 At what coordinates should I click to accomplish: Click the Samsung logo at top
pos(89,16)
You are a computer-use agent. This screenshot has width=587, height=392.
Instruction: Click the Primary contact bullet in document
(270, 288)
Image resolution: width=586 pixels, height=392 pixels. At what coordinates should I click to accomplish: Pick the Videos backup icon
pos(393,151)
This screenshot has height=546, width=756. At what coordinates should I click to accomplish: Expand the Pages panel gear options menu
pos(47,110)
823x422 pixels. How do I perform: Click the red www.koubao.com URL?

+ + + + +

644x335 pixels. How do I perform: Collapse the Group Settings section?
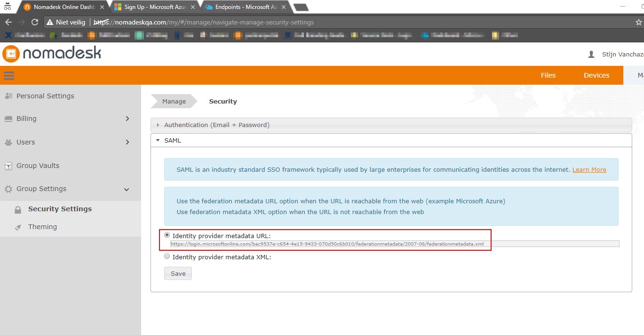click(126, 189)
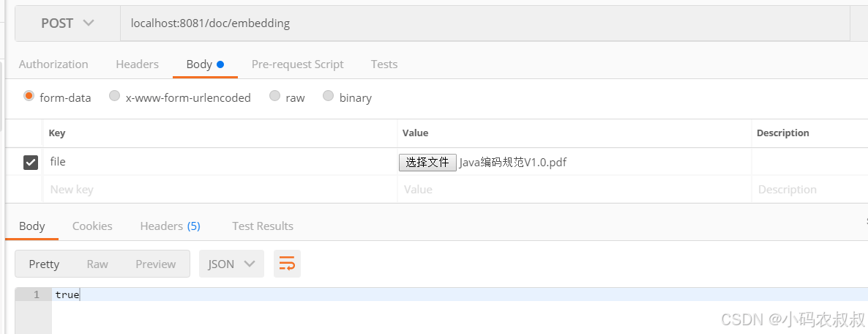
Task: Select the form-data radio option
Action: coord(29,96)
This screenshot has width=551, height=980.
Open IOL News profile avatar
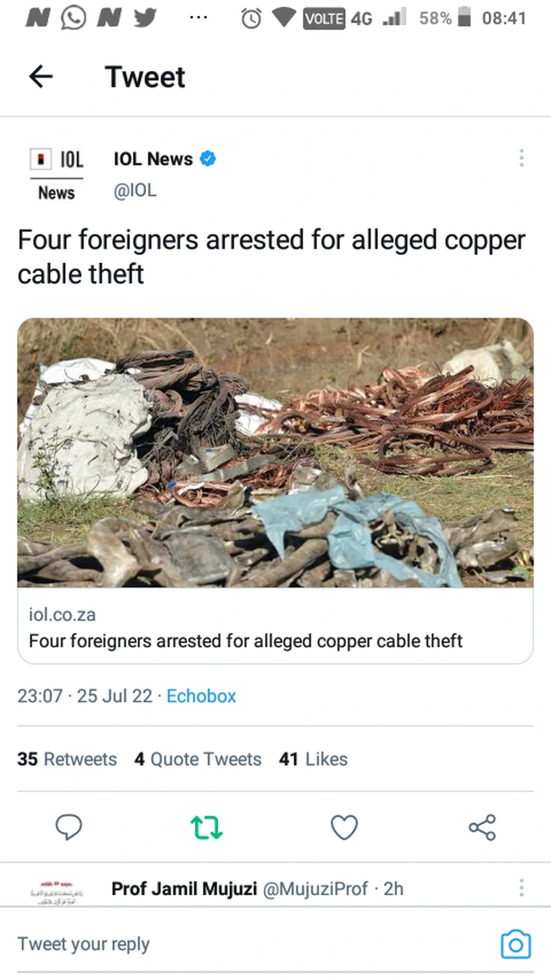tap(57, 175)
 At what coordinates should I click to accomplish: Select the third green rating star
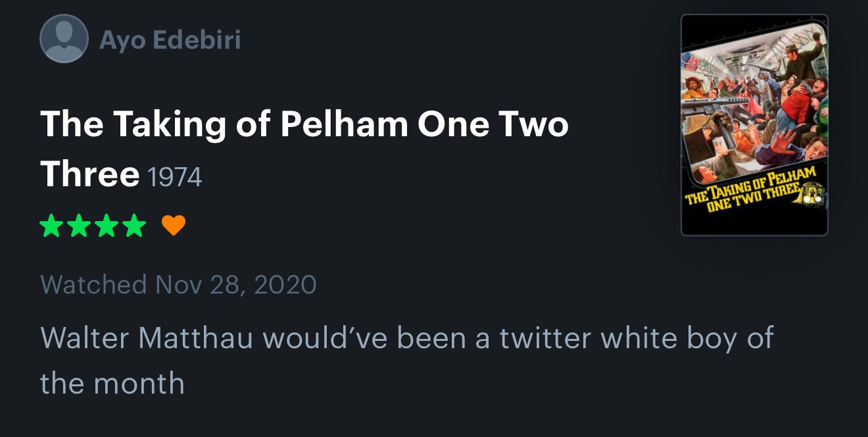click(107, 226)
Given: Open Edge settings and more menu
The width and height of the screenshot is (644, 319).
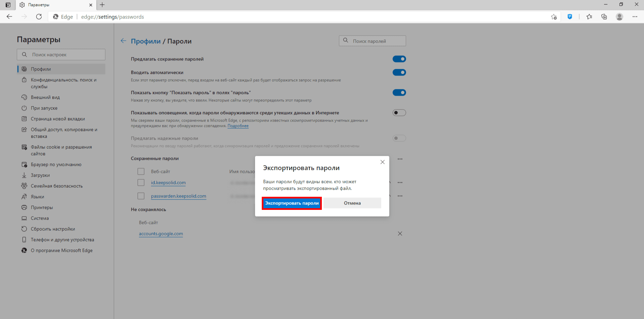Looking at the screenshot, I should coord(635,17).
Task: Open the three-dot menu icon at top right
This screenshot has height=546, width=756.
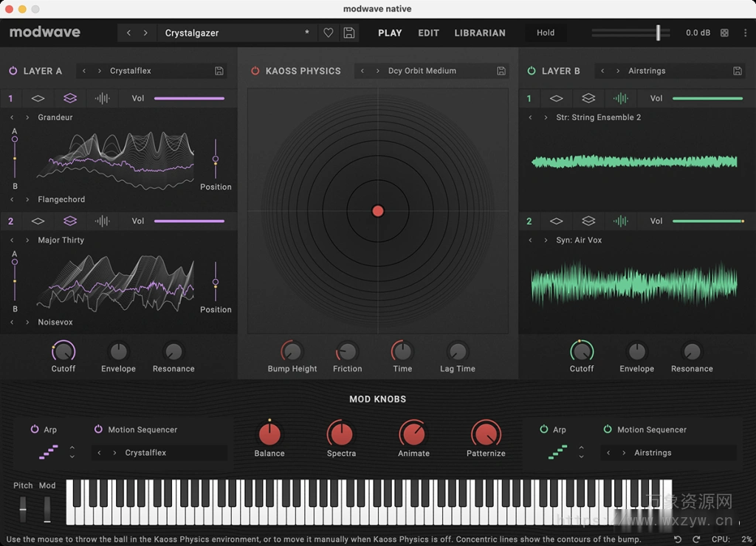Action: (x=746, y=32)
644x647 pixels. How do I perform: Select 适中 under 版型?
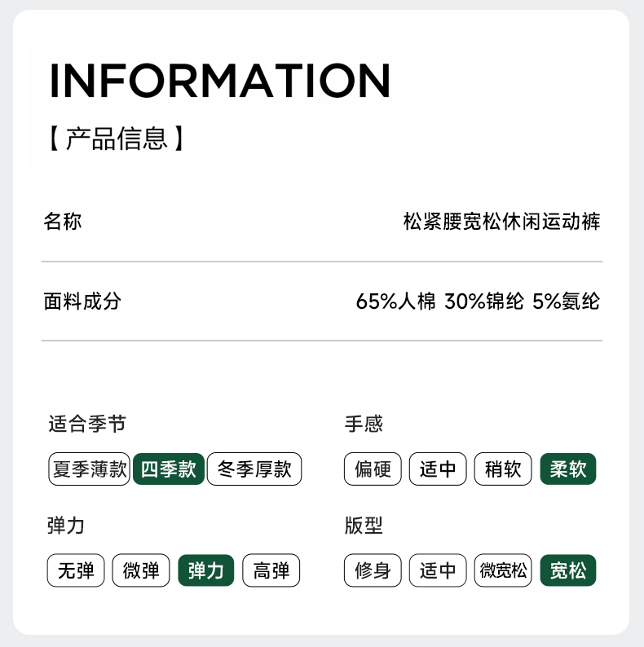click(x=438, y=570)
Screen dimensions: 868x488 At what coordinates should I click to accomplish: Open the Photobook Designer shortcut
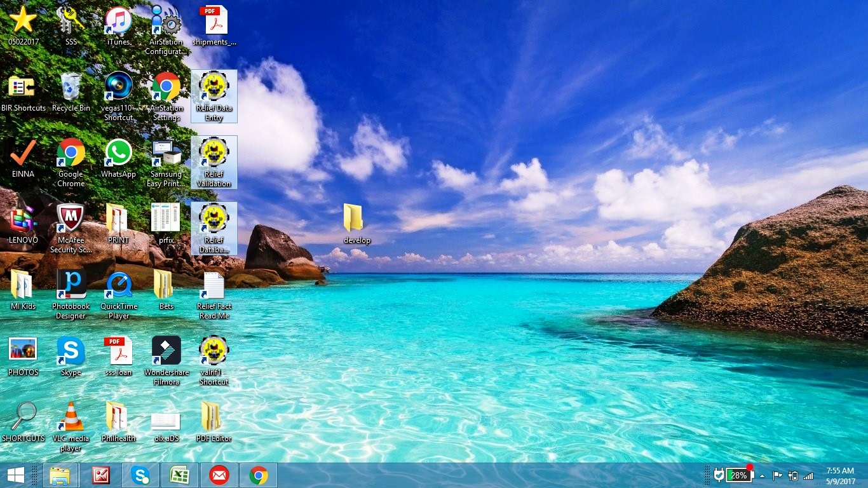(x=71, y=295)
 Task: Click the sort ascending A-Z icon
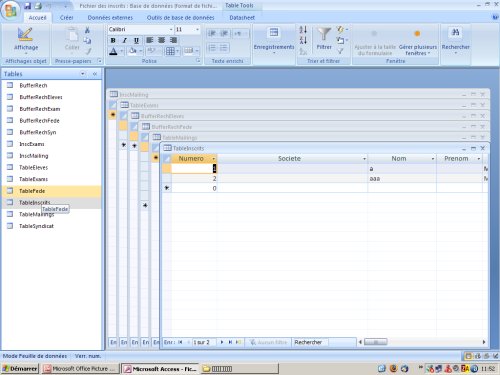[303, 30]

+ + + + +

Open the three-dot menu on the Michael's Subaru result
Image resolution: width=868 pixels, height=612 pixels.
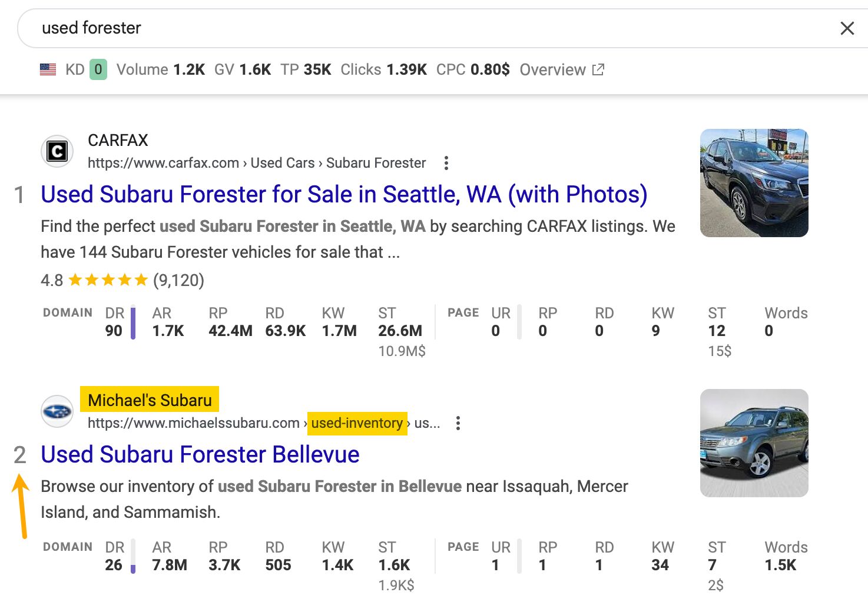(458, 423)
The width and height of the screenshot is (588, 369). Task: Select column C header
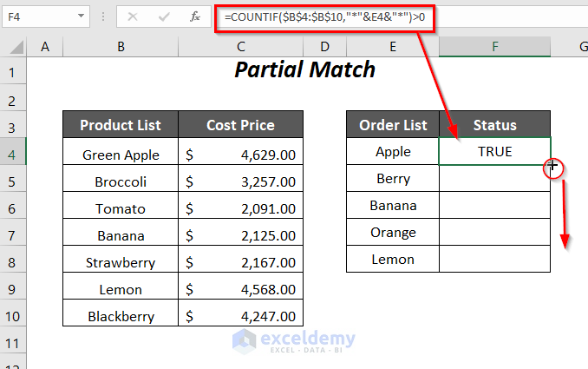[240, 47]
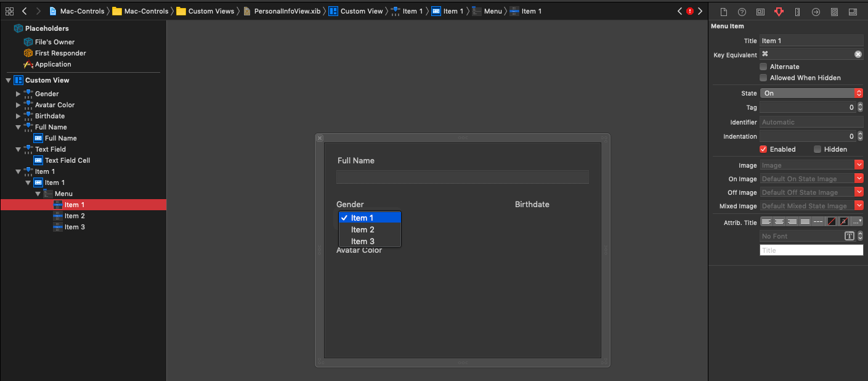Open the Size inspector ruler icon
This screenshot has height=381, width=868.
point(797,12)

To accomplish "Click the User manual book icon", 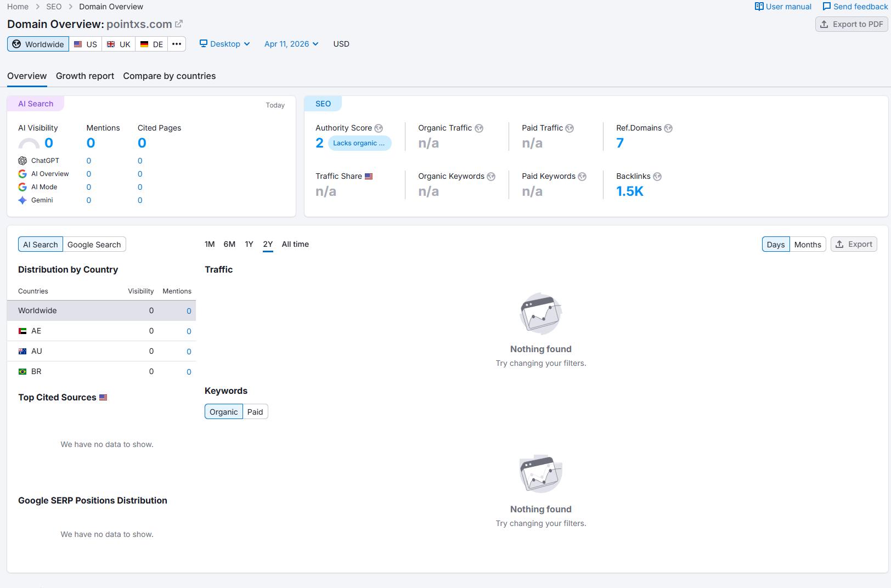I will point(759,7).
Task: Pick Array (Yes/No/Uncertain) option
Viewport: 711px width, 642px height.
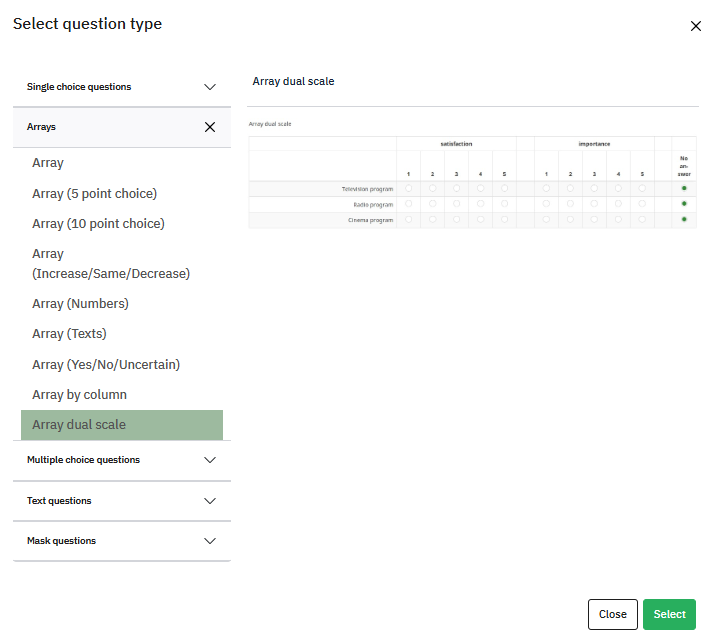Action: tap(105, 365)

+ + + + +

## Problem requirements
All of the lines above that carry the string "three" need to be found and copied.

## Output for this exercise
Task: Open the three-dot menu icon at top right
Open the three-dot menu on the Michael's Subaru result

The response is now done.